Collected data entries
════

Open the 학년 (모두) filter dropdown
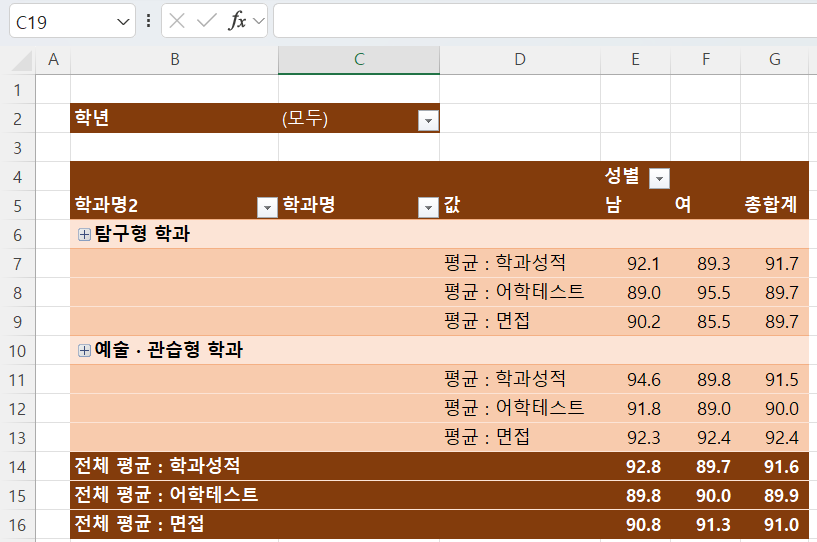The width and height of the screenshot is (817, 542). pos(428,120)
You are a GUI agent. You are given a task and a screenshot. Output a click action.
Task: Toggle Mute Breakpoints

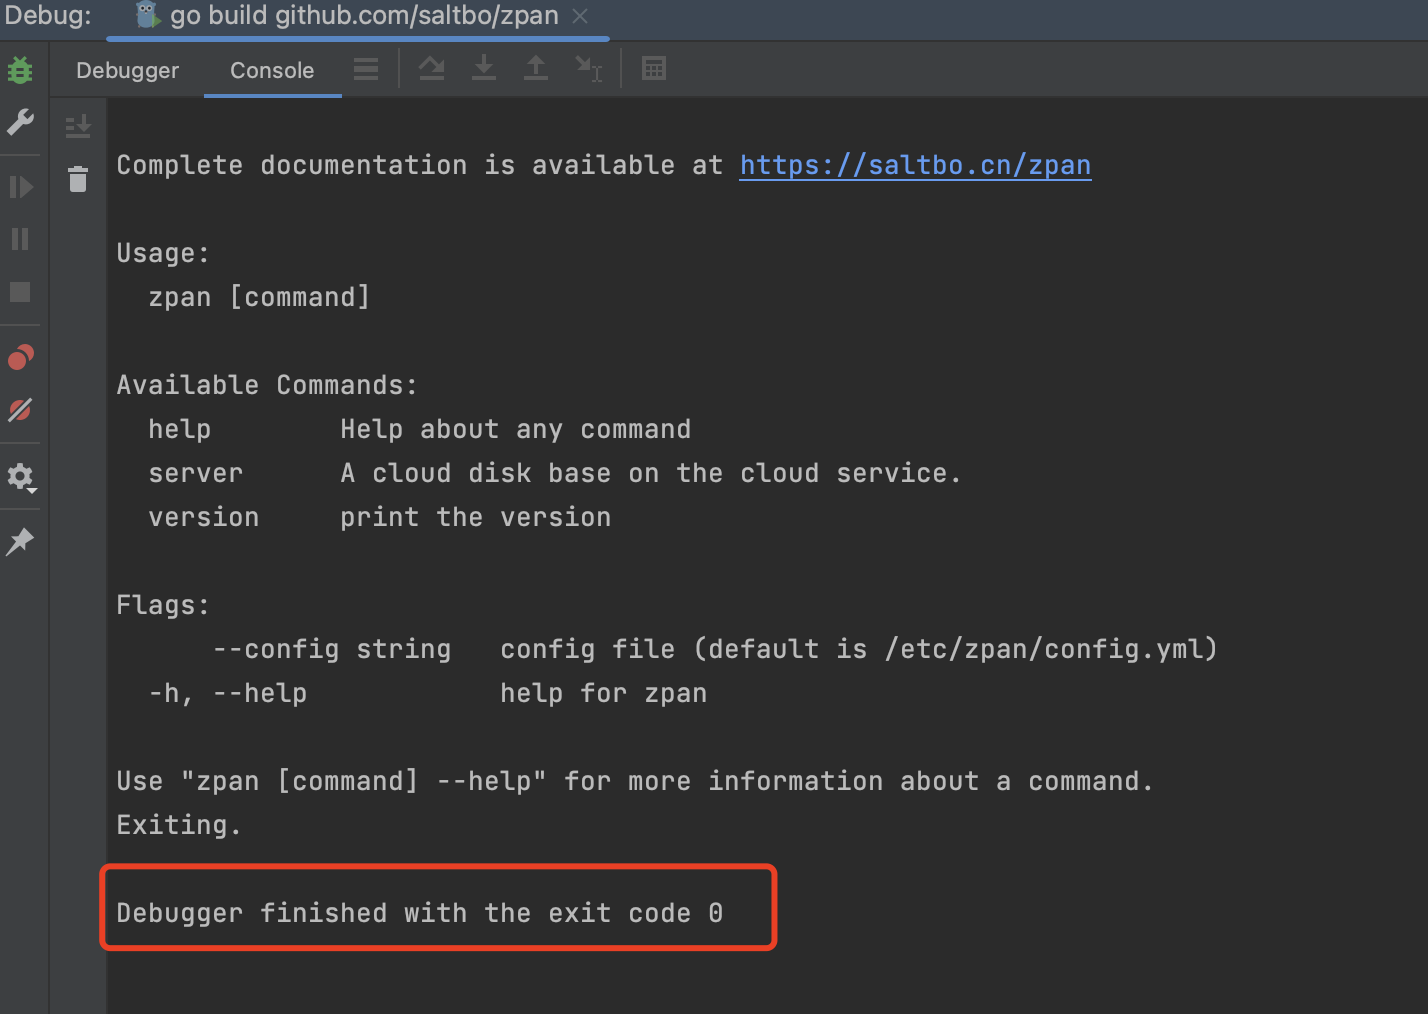coord(20,410)
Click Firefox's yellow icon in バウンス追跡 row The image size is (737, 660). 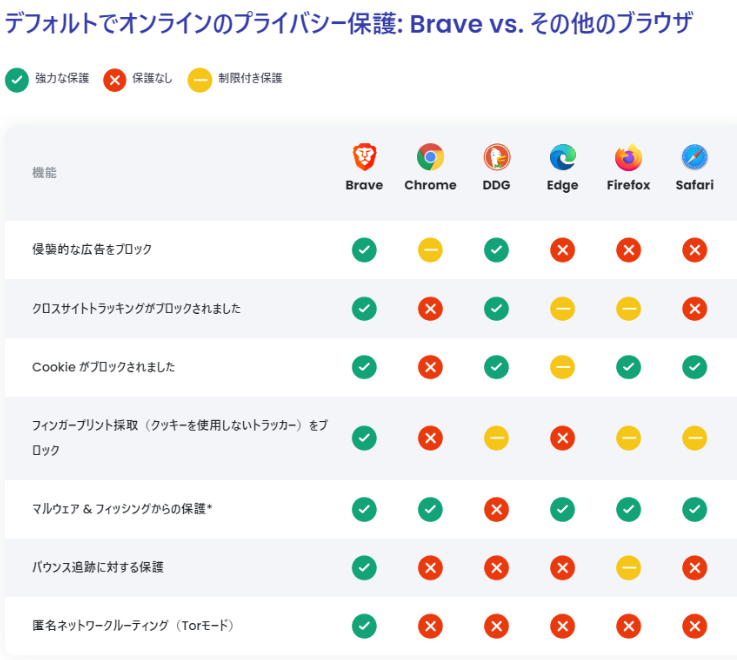point(628,568)
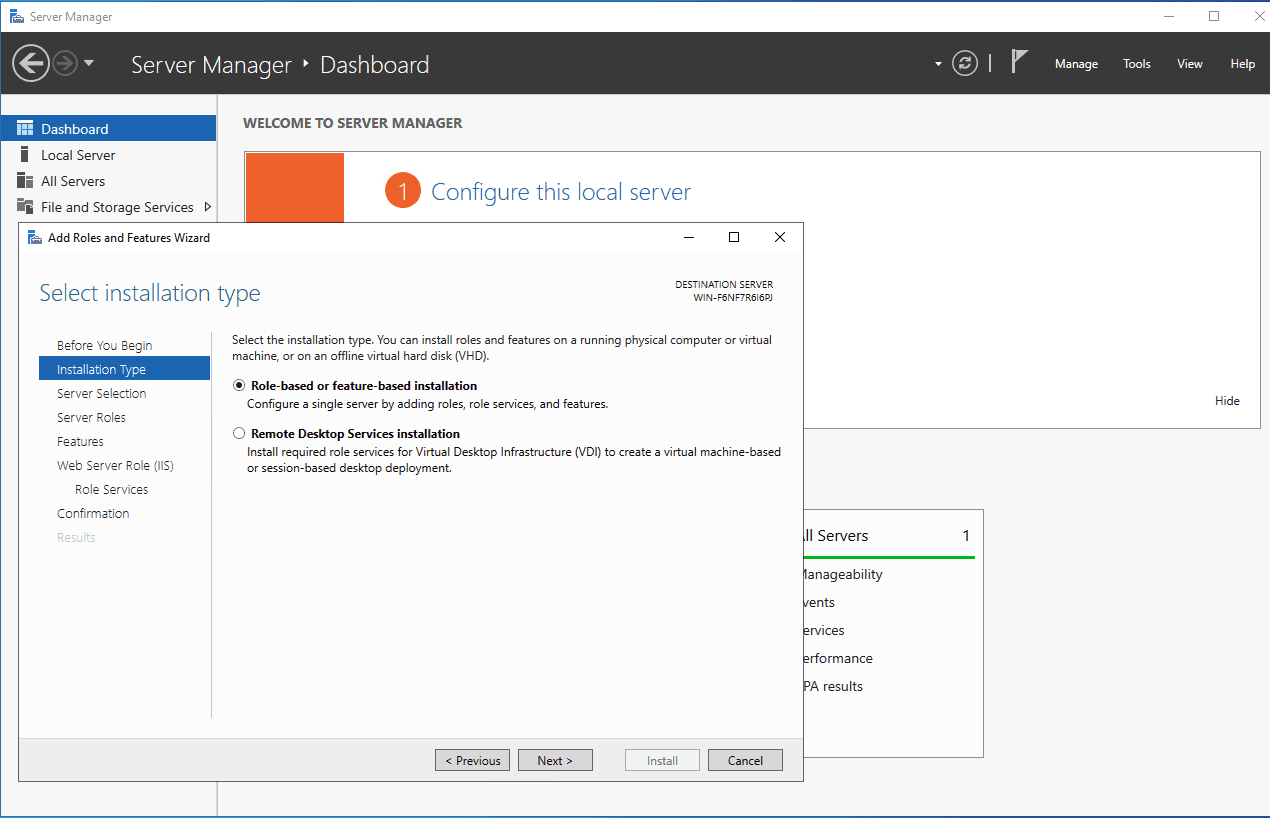Viewport: 1270px width, 818px height.
Task: Click the Next button
Action: pos(555,761)
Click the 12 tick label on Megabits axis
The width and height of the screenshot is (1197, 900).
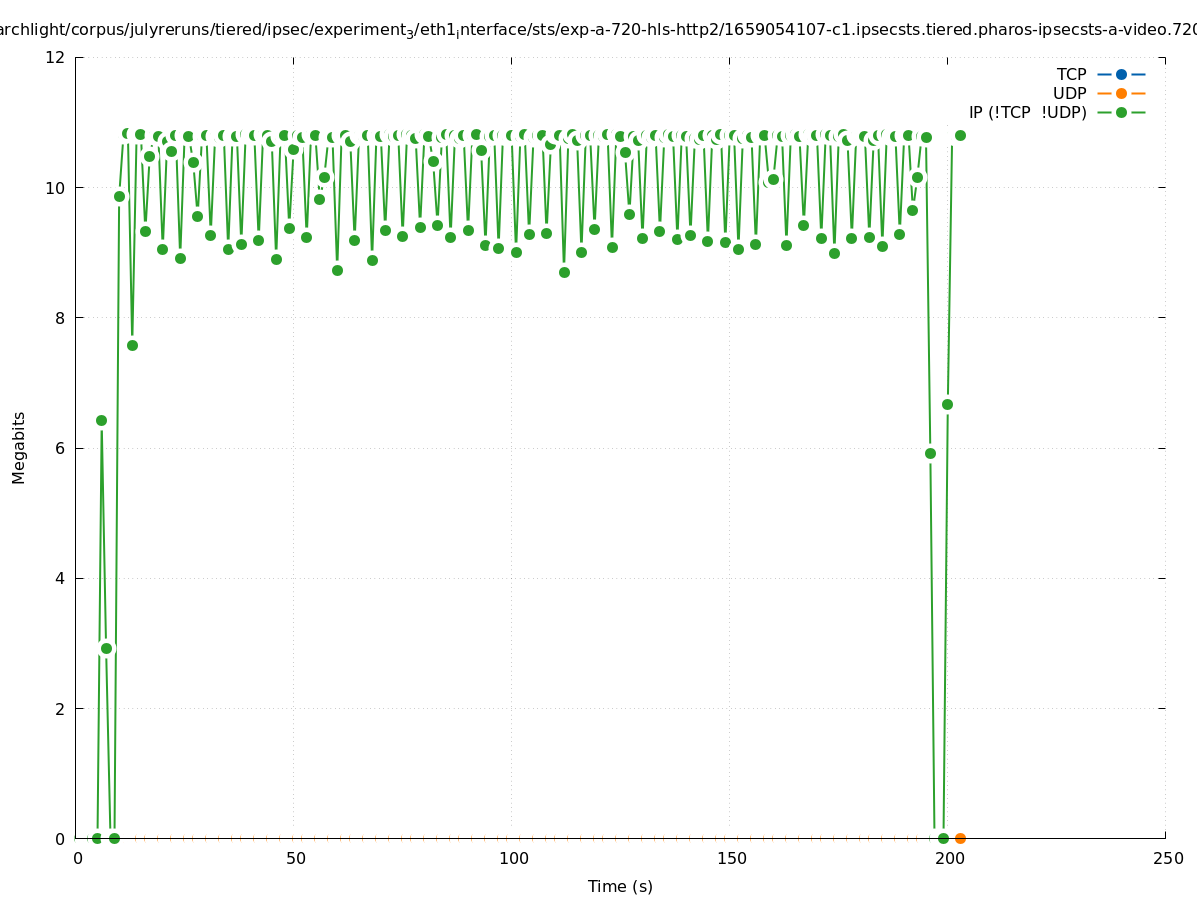click(x=56, y=57)
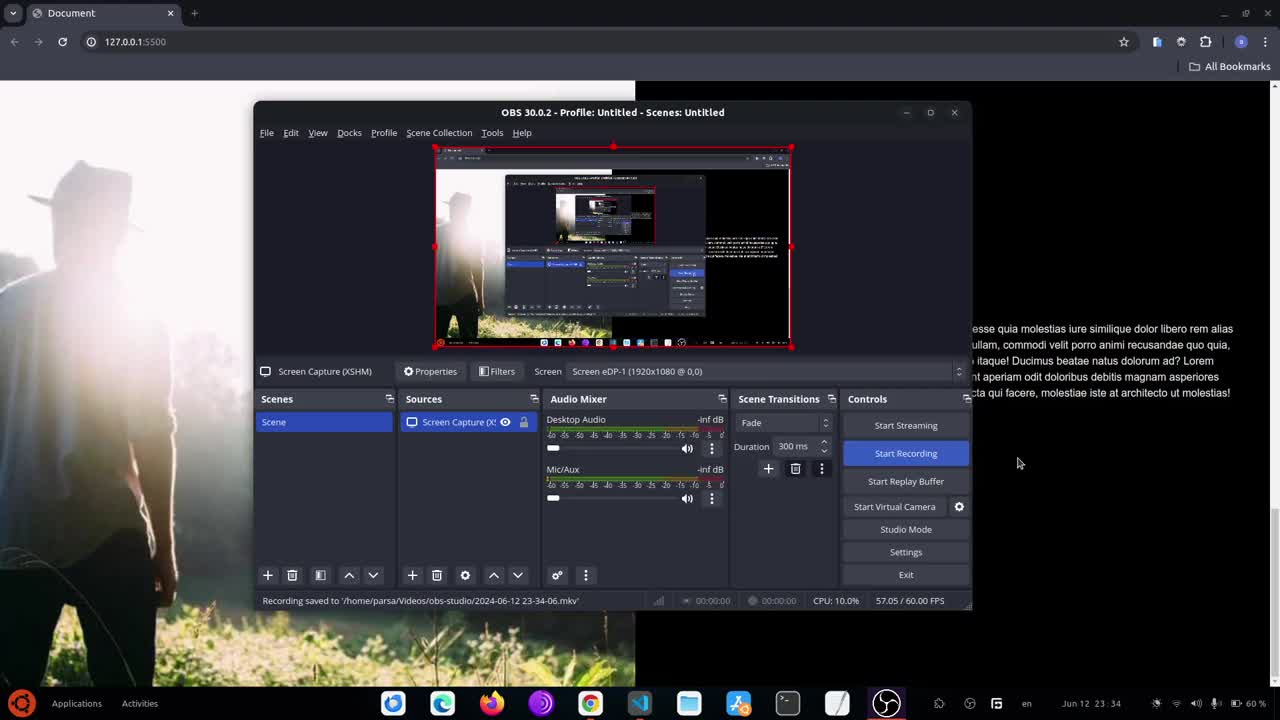Image resolution: width=1280 pixels, height=720 pixels.
Task: Mute Desktop Audio speaker icon
Action: click(x=687, y=448)
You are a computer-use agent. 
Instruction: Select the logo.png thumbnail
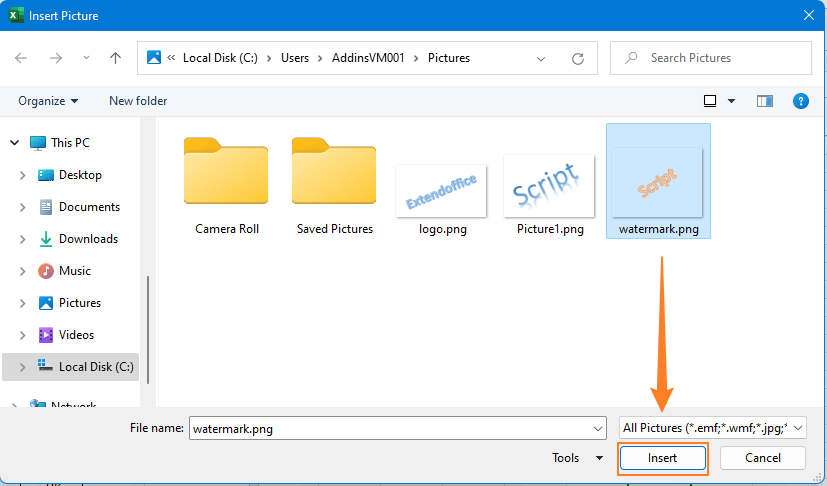pyautogui.click(x=441, y=190)
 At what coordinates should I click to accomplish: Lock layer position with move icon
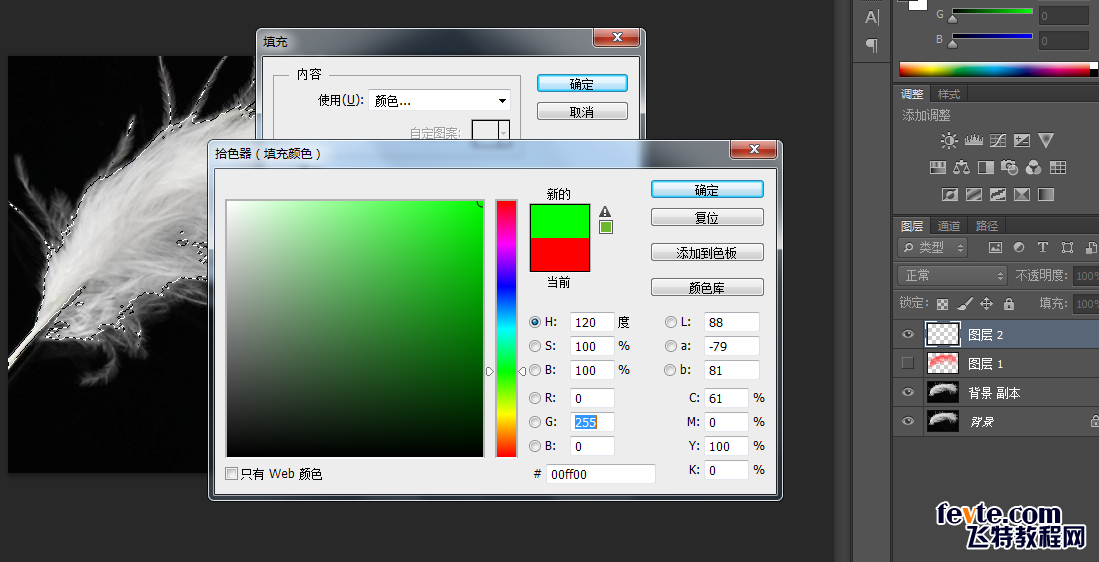(x=986, y=303)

════

From the records above, return each line where "agent" occurs.

● **RESPONSE TO THIS TASK**
You are a GUI agent. You are given a task and a screenshot. Output a click action.
You are a computer-use agent. 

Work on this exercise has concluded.